The entire procedure typically takes one solid hour. The author has found that most patients find it quite comforting and usually enter a sleep state during the process. Some have even experienced altered states due to the hypnotic-like rhythm of the hands or use it as a mechanism through which meditative prayer is accessed.
This procedure is repeated daily, Monday through Friday. It is best to schedule sessions either prior to breakfast, prior to lunch or prior to dinner. If the case is severe (near or over 200 cm girth), Saturday treatments may be necessary or twice daily sessions for a few weeks until measurements prove satisfactory. Sessions are continued for the duration of the patient’s stay in hospice, obviously ceasing once signs/symptoms of serious decline are evident. It is possible to titrate frequently, especially given the intensity of daily treatments. The author recommends doing this after at least three to six weeks of daily sessions. Less than three sessions per week is meaningless and it may be necessary to increase the frequency of intervals thereafter.
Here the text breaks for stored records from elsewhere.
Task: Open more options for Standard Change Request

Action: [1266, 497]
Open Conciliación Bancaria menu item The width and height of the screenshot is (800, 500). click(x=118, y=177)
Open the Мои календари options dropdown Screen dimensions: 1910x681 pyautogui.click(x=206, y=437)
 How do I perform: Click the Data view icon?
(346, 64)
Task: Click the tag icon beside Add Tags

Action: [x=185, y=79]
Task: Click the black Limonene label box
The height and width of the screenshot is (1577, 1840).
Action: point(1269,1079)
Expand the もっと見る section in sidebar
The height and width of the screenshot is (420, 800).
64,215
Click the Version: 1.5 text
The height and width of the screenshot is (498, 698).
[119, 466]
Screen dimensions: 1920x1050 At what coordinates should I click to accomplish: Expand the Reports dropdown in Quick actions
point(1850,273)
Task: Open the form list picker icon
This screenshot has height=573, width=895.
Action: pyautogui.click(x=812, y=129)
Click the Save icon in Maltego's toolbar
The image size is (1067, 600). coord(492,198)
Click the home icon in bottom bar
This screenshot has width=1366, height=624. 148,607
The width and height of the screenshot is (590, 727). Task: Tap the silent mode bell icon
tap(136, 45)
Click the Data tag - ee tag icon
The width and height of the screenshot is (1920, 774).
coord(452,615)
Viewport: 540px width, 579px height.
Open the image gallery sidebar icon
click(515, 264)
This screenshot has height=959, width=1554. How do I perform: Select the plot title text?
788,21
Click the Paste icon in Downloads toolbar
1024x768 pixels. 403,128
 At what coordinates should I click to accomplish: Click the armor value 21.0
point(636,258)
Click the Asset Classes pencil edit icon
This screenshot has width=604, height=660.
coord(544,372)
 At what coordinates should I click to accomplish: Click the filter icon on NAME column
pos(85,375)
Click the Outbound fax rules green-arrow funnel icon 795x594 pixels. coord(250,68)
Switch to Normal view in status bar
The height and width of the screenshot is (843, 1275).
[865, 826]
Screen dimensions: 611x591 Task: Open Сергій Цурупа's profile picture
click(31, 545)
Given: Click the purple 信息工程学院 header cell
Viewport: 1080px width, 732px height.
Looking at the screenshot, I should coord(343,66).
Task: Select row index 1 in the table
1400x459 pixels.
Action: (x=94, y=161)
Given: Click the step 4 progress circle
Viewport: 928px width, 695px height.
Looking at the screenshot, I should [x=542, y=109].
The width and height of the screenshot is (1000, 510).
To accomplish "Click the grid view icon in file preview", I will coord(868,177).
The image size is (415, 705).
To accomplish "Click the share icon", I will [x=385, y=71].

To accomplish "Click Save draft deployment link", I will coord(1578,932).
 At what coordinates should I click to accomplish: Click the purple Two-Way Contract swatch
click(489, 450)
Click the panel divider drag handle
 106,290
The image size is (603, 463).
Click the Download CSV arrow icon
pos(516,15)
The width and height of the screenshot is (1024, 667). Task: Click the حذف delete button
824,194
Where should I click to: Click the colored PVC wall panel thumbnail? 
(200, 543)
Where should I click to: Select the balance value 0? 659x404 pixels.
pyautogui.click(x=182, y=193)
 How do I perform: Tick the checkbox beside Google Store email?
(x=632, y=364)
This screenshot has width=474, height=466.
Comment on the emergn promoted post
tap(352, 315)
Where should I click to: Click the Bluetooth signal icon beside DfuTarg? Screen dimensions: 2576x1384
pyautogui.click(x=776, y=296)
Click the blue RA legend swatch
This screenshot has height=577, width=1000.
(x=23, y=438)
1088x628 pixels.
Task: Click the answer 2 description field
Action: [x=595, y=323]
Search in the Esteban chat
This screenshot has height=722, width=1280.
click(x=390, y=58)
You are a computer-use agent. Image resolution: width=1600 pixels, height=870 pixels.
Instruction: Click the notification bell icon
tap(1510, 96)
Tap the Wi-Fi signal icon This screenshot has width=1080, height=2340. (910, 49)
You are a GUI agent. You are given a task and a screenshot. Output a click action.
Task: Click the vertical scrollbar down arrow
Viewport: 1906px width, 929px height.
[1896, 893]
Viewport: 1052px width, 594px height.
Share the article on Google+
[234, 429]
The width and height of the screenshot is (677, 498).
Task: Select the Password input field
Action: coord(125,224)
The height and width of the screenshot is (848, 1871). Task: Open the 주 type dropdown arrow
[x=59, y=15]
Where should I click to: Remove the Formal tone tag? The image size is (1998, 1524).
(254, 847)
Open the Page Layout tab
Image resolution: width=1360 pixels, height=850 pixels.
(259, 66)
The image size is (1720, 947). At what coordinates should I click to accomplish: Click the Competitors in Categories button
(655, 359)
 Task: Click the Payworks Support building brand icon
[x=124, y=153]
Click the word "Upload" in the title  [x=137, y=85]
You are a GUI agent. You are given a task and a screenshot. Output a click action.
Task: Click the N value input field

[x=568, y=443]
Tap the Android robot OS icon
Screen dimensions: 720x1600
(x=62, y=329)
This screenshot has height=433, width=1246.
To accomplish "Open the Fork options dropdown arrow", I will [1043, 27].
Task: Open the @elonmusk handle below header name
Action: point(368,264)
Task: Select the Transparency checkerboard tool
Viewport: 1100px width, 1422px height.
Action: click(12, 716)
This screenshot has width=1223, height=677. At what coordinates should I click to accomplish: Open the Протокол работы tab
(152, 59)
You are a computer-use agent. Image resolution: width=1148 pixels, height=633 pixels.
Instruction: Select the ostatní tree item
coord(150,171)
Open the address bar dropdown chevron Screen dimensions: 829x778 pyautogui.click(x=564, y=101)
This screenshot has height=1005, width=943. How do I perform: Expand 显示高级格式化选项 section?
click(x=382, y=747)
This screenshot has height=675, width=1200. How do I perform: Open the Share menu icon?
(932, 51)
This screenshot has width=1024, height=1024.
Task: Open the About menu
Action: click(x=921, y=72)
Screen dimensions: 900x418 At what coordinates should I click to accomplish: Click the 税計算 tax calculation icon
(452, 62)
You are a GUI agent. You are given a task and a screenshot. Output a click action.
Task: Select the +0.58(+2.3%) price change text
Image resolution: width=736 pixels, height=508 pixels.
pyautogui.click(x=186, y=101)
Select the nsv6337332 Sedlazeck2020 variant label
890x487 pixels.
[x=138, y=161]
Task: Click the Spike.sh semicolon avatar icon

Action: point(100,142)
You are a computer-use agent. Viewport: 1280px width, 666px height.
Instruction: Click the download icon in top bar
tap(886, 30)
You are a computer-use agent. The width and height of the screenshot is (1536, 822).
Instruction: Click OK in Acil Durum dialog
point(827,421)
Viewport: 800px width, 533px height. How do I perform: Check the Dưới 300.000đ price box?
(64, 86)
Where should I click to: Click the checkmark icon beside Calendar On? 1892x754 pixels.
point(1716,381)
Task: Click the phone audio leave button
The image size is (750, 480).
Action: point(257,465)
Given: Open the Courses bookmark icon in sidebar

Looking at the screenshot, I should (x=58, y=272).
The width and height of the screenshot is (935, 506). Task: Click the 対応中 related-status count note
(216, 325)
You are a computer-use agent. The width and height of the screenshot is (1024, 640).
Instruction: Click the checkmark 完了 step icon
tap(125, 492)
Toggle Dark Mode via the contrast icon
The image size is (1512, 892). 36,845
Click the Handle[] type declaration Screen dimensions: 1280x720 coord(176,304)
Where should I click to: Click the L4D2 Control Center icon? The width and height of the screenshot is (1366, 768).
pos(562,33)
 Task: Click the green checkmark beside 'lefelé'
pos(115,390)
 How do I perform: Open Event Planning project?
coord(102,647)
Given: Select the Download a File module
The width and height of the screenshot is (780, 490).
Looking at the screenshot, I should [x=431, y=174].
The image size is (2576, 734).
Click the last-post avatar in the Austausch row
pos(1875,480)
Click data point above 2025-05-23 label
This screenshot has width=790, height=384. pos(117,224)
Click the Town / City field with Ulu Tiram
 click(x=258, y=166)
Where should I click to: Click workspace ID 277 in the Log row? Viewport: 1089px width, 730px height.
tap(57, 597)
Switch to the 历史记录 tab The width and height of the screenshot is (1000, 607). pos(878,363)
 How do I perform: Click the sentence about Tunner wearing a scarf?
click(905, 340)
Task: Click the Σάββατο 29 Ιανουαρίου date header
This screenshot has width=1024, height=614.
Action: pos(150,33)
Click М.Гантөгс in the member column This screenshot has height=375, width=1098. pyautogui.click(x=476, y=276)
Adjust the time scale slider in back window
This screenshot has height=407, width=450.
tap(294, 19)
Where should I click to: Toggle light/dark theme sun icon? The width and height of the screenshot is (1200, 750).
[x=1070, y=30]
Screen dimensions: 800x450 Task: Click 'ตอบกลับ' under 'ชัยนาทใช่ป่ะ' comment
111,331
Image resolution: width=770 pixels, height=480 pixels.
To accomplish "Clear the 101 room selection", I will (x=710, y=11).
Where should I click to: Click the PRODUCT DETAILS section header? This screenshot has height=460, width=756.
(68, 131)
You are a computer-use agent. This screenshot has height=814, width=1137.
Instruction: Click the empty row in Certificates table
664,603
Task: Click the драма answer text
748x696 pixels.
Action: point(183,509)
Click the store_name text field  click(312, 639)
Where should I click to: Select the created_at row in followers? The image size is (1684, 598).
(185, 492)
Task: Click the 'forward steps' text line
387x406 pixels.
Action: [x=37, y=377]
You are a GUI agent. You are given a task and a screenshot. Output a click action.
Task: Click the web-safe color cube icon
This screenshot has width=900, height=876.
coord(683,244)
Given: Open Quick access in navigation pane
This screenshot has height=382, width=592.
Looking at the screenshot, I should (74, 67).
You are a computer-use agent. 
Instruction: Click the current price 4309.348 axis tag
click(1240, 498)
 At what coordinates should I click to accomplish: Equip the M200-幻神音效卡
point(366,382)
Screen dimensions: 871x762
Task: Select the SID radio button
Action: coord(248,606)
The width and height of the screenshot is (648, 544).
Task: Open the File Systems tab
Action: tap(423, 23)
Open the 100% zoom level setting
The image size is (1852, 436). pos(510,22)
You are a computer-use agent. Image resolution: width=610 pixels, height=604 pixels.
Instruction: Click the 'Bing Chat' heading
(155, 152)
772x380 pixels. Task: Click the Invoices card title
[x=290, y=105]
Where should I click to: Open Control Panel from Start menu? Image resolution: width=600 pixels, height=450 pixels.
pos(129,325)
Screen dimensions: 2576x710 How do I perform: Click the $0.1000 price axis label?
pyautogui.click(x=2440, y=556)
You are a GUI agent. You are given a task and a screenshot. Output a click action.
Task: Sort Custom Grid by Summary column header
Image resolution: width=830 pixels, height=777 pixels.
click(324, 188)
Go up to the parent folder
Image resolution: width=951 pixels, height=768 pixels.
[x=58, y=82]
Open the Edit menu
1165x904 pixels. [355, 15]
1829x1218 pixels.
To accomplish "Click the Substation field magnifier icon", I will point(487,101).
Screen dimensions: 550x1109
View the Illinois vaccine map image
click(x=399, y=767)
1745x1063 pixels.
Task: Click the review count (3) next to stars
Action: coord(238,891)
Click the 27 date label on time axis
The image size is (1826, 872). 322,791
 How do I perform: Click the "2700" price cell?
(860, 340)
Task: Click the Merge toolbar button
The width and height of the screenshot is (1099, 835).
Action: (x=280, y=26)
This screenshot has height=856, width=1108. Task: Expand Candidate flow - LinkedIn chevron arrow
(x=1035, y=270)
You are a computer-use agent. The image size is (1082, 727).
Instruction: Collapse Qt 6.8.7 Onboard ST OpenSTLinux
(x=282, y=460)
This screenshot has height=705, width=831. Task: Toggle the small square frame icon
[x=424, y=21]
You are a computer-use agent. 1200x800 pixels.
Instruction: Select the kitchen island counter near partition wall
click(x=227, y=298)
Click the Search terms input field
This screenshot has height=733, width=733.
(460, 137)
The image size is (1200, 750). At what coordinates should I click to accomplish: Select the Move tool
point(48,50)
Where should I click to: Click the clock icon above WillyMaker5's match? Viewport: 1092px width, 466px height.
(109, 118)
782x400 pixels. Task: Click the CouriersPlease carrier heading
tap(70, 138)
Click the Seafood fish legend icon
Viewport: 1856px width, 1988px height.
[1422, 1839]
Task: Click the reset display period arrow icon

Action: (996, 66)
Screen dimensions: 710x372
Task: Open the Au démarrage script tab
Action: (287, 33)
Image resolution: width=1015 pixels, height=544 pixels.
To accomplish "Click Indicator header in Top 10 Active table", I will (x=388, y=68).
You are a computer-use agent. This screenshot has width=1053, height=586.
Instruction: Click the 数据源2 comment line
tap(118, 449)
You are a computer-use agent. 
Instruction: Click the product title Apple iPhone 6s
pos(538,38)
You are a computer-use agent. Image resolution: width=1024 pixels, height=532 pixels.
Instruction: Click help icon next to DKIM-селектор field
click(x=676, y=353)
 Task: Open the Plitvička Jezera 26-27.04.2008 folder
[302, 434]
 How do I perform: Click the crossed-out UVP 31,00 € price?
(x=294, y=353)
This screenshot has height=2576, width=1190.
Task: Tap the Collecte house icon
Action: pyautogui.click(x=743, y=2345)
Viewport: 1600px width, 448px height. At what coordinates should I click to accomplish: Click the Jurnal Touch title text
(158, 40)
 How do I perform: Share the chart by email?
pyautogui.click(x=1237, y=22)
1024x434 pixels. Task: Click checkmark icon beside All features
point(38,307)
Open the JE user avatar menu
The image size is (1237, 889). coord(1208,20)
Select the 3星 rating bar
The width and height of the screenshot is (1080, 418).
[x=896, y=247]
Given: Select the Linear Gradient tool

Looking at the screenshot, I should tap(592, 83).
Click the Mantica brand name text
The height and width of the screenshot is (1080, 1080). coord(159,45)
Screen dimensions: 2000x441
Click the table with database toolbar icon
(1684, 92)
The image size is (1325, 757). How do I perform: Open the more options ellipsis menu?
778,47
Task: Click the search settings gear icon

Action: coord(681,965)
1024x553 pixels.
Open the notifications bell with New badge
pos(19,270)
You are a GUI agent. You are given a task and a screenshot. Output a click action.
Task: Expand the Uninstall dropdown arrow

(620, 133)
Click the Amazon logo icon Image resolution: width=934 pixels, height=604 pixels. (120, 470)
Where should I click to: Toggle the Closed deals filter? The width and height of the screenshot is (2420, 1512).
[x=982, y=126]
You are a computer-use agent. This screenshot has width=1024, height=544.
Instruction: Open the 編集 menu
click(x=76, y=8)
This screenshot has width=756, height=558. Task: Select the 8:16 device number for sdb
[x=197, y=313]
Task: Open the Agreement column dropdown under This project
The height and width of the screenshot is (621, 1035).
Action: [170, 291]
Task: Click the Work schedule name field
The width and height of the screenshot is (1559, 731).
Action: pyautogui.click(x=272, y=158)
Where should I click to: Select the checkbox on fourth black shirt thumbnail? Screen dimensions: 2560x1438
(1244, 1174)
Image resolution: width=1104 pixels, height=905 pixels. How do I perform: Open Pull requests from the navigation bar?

Remember, the goal is not to seek a continual decrease in abdominal measurements from week to week. Ascites will accumulate regardless of any palliative treatment intervention. The best case scenario is stabilizing measures or slightly lowering them from Monday to Friday. Do not be disappointed if the weekend hiatus yields more fluid. This is unavoidable. The goal is to delay or slow the re-accumulation of fluid over time.
To practice the art of Manual Lymph Drainage within a population so fragile is a blessing not only to the patient, but a privilege to the therapist. These patients are suffering in a variety of ways, most likely placed in hospice or palliative care and facing the end of their lives. To offer them an intervention that is simultaneously addressing Ascites, providing solace and nurturing their grieving hearts is not something to be flippantly dismissed. Often, usually due to the multidimensional approach that therapists will provide, patients will blossom in one or several ways, thus impacting their quality of life. Unfortunately all patients eventually die, but because of the power inherent in the technique and the focus on serving with a heart that encapsulates the totality of patients’ life experiences, not just their bodies but their lives are invariably enhanced.
Further research is necessary to validate and enhance the application of the MLD technique for Ascites patients and the author wholeheartedly calls thescientific community to do that. For now, though,allow this to be one more tool in the arsenal to assist people suffering from this debilitating symptom. This tool has few side effects, can improve a patient’s life in many ways and is of low cost. It is time to consider touch.